À la suite des élections municipales de novembre 2025, une nouvelle cohorte d’élu·e·s a pris les rênes des municipalités québécoises. Dans ce contexte de renouvellement politique, les relations entre le milieu municipal et le secteur de la construction sont appelées à évoluer. C’est précisément ce terrain qu’a exploré la conférence « L’agora des ex : un milieu municipal en mouvement », présentée lors du Congrès 2025 de l’APCHQ.
Réunissant d’ex-élu·e·s municipaux·ales aux profils variés (Richard Bergeron, Vicki-May Hamm et Alain Rayes), cette discussion franche, sans langue de bois, a permis de faire le point sur les principaux enjeux qui freinent (ou accélèrent) le développement de projets résidentiels au Québec.
Un constat partagé : le parcours du combattant
D’entrée de jeu, les panélistes ont reconnu ce que plusieurs entrepreneur·e·s vivent sur le terrain : obtenir un permis de construction peut parfois ressembler à un jeu de serpents et d’échelles. Lourdeur réglementaire, délais administratifs, multiplication des interlocuteurs… Les points de friction sont bien connus.
Un sondage réalisé en 2025 auprès des membres de l’APCHQ montre d’ailleurs que deux entrepreneur·e·s sur trois jugent leurs relations avec leur municipalité difficiles. Pour les ex-élu·e·s, ce constat n’est ni surprenant ni irréversible : il reflète surtout un manque de fluidité dans les processus et, parfois, un déficit de communication entre les parties.
Habitation : un enjeu encore trop discret en politique municipale
Autre thème central : la place accordée à l’habitation durant les campagnes électorales municipales. Bien que le logement soit au cœur des préoccupations citoyennes, plusieurs panélistes ont souligné que le sujet demeure délicat pour les candidat·e·s.
Pourquoi ? Parce que l’habitation touche à des enjeux sensibles : densification, acceptabilité sociale, itinérance, infrastructures, fiscalité. Les élu·e·s doivent composer avec des attentes parfois contradictoires entre résident·e·s, promoteur·trice·s, groupes communautaires et ordres de gouvernement.
Résultat : un certain silence, alors même que les municipalités disposent de leviers clés en ce qui concerne l’aménagement et l’urbanisme.
Densification et acceptabilité sociale : trouver l’équilibre
La densification est largement reconnue comme une solution incontournable pour répondre à la crise de l’habitation et limiter l’étalement urbain. Mais sur le terrain, chaque projet peut susciter des résistances.
Les ex-élu·e·s l’ont rappelé : l’acceptabilité sociale se travaille en amont. Un projet bien intégré, expliqué tôt et arrimé aux réalités du milieu a beaucoup plus de chances d’aboutir. À l’inverse, annoncer un projet ficelé sans dialogue préalable peut rapidement créer des blocages.
Ce qui fonctionne : des pistes concrètes
Au fil des échanges, plusieurs bonnes pratiques ont émergé :
- Simplifier et cartographier le parcours des permis, afin de repérer les étapes inutiles ou redondantes;
- Créer des équipes ou des points de contact dédiés aux projets, pour éviter que les dossiers ne se perdent entre les différents services;
- Miser sur la collaboration interne au sein des municipalités : urbanisme, génie, environnement et greffe doivent avancer ensemble;
- Mesurer les délais et les résultats, à l’aide d’indicateurs clairs, pour ajuster les pratiques;
- Favoriser le dialogue sur une base continue avec les entrepreneur·e·s, plutôt que des échanges ponctuels en situation de crise.
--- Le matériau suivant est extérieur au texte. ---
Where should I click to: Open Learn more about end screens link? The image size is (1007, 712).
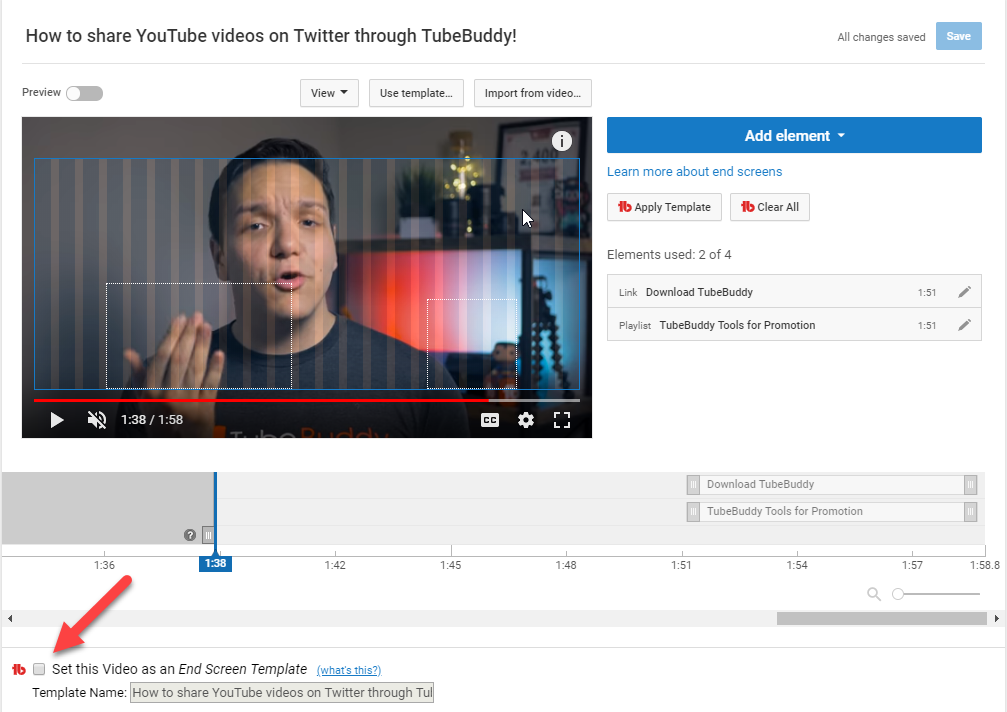pos(694,171)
Certaines municipalités ont démontré qu’il est possible de réduire significativement les délais de délivrance des permis sans alourdir la structure municipale, simplement en revoyant les façons de faire.
Les 100 premiers jours : un moment clé
L’arrivée en poste de nouveaux conseils municipaux représente une fenêtre stratégique. Les ex-élu·e·s ont insisté : les 100 premiers jours donnent le ton. C’est une période propice pour écouter, apprendre et établir des priorités claires en matière d’habitation.
Pour les entrepreneur·e·s, c’est aussi le moment de se mobiliser, de présenter leurs réalités et de contribuer activement aux réflexions en cours. Le dialogue ne se crée pas seul : il se bâtit.
Un message clair : collaborer pour avancer
Au terme de l’atelier, un message s’est imposé : la crise de l’habitation ne se règlera pas en silo. Les municipalités, les entrepreneur·e·s et les autres intervenant·e·s du milieu doivent travailler ensemble, dans un climat de confiance et de respect mutuel.
Bref, en misant sur la collaboration, la clarté des processus et une meilleure compréhension des réalités de chacun·e, il est possible de transformer les irritants en leviers. Un pas essentiel pour faire avancer les projets d’habitation et répondre aux besoins des communautés partout au Québec.